→ **DATA SUPPLIED**:
□ □ □ □ □ □ □
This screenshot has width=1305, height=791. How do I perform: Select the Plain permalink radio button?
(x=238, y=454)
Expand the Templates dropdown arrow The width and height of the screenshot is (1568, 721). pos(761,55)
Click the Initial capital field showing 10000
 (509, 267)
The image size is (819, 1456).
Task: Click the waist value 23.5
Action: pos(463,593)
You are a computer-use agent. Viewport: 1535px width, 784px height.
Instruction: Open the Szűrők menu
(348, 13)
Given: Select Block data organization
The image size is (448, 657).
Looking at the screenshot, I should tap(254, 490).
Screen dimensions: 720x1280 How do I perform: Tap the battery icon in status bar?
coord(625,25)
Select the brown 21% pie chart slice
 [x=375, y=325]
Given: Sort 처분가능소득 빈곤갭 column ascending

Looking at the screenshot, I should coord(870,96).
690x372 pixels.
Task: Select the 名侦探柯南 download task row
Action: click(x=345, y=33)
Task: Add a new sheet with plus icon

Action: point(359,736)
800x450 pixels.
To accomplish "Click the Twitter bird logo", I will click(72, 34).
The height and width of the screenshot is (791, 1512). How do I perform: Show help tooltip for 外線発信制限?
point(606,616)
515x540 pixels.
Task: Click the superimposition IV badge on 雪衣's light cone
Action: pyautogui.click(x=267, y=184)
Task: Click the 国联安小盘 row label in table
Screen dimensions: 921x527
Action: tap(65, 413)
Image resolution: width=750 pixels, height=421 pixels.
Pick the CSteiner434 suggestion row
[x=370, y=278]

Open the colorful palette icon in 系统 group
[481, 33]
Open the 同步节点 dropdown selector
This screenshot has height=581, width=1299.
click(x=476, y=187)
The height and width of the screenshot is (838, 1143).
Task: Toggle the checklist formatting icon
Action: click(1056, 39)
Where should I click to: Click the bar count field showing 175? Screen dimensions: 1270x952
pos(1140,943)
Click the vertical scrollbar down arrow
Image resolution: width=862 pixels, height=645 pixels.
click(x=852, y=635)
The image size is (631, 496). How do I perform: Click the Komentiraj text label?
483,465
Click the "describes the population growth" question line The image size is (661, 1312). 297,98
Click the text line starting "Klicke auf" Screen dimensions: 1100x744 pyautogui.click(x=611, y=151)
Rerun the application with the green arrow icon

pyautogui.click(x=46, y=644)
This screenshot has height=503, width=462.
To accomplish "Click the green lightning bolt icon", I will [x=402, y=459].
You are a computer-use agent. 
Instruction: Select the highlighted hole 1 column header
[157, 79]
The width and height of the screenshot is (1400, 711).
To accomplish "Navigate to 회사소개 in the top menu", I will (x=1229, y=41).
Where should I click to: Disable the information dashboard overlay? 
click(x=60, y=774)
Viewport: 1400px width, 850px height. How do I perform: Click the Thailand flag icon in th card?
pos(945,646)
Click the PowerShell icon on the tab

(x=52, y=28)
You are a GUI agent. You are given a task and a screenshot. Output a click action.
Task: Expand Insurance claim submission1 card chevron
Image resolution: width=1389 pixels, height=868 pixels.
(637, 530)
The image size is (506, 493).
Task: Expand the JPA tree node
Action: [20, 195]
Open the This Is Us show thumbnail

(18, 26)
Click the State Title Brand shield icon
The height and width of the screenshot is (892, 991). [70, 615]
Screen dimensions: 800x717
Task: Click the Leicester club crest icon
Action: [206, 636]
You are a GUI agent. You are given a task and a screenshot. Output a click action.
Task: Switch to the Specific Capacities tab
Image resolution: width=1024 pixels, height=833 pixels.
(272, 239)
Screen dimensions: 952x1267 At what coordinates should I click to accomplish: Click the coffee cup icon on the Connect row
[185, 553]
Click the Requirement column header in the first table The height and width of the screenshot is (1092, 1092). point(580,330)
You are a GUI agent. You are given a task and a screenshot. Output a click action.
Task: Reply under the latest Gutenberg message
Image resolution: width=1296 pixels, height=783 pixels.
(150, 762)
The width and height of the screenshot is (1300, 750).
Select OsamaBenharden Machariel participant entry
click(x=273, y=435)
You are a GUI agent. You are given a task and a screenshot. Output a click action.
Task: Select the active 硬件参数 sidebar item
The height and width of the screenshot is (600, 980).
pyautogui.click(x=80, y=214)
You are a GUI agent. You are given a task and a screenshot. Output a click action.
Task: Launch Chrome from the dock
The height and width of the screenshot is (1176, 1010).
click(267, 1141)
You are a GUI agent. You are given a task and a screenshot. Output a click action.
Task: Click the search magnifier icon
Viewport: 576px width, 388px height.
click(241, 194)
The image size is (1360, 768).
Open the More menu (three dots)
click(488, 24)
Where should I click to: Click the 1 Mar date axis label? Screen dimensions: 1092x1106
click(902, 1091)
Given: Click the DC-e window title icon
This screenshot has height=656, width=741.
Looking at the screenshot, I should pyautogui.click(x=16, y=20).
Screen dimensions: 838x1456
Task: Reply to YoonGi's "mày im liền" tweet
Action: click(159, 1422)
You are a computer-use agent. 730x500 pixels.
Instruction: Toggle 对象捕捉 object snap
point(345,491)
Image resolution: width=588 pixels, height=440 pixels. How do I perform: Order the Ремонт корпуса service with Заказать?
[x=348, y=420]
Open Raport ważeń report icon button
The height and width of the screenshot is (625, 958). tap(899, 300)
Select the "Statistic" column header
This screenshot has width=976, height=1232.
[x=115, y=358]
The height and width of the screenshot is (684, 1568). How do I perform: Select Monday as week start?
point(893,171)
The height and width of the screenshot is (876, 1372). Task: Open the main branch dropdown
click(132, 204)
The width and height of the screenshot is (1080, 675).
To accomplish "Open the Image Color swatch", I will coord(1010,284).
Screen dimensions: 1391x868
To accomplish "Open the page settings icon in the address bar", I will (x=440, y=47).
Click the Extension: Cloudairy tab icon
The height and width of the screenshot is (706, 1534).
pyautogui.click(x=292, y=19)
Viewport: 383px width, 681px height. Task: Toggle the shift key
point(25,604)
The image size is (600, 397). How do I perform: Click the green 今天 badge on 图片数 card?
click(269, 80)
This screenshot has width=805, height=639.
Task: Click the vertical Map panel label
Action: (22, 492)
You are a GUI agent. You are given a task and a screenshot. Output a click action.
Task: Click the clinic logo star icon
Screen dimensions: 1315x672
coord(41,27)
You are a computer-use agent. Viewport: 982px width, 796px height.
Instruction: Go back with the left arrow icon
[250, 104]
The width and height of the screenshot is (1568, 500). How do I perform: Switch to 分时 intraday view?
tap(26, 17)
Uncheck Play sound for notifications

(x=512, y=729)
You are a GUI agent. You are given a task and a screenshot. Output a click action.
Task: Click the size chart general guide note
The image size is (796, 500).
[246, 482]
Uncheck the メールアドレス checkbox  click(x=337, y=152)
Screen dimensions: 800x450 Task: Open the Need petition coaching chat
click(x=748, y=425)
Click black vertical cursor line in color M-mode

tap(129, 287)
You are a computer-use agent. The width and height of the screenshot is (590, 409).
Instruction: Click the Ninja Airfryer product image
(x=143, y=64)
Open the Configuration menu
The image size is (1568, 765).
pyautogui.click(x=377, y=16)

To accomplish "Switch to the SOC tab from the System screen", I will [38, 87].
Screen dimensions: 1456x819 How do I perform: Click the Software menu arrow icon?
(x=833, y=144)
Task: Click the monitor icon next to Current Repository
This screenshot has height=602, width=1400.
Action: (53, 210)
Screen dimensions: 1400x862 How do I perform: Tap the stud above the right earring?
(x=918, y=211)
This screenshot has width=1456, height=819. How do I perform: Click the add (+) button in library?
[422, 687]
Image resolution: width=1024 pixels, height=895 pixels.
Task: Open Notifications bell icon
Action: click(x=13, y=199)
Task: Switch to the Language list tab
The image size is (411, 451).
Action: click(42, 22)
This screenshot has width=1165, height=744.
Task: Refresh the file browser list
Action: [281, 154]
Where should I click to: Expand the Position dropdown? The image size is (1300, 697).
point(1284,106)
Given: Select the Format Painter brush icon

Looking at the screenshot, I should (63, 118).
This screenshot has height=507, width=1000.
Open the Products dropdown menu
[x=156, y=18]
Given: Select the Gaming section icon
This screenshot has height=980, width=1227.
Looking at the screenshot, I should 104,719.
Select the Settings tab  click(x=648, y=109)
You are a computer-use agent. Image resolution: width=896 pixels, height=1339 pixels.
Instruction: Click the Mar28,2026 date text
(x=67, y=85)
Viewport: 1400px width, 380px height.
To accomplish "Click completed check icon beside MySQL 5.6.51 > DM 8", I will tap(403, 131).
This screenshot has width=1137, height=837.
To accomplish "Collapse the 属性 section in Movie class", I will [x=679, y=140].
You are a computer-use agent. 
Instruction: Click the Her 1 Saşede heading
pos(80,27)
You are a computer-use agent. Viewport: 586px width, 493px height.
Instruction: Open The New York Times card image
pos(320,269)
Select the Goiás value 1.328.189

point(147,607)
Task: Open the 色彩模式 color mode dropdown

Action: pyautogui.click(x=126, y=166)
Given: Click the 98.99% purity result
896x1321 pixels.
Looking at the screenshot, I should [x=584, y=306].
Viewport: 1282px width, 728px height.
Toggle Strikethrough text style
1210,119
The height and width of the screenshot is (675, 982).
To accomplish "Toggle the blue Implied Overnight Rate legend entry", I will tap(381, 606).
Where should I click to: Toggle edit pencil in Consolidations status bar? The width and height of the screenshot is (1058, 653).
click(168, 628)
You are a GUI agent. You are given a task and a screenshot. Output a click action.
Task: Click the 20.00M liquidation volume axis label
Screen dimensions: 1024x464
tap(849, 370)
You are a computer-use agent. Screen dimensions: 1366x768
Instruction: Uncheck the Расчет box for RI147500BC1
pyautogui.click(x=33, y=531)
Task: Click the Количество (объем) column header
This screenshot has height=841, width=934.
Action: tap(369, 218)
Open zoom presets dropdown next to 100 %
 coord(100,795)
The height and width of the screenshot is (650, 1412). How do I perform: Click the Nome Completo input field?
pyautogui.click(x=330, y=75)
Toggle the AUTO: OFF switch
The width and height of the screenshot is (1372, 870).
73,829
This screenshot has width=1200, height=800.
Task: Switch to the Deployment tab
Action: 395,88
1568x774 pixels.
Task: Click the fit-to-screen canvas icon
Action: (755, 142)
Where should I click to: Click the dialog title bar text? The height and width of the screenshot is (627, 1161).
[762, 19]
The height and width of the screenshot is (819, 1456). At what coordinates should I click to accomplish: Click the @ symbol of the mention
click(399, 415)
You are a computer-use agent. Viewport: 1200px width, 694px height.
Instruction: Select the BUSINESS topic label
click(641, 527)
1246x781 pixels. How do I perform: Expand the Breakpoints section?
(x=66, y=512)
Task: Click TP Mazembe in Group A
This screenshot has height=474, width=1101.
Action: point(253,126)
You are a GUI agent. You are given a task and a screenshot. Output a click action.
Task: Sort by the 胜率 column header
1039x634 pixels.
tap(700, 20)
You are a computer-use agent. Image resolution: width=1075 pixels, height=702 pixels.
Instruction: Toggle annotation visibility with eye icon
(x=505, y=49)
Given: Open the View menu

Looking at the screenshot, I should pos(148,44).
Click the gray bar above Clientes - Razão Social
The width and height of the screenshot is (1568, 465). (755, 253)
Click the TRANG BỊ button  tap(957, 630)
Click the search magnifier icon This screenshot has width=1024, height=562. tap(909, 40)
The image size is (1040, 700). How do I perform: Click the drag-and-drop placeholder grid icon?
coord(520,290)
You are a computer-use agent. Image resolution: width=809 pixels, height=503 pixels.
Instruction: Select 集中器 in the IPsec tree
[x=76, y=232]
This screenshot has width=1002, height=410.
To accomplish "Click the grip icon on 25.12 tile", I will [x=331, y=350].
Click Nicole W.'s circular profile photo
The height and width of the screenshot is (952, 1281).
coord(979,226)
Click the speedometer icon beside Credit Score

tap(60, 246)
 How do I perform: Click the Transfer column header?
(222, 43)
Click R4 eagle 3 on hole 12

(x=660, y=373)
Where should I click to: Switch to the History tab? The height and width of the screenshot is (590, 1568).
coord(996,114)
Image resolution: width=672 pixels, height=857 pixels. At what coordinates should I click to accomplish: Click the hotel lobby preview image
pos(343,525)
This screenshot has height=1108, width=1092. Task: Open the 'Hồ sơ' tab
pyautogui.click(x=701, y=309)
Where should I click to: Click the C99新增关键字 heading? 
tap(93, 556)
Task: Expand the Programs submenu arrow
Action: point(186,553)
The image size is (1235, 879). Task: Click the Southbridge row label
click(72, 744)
□ □ □ □ □ □ □
→ **TASK STATEMENT**: All lines of the material that contain the string "table" are to be copied.

→ **TASK RESULT**:
Task: Click the 国联安小盘 row label in table
Click the Requirement column header in the first table The height and width of the screenshot is (1092, 1092). point(580,330)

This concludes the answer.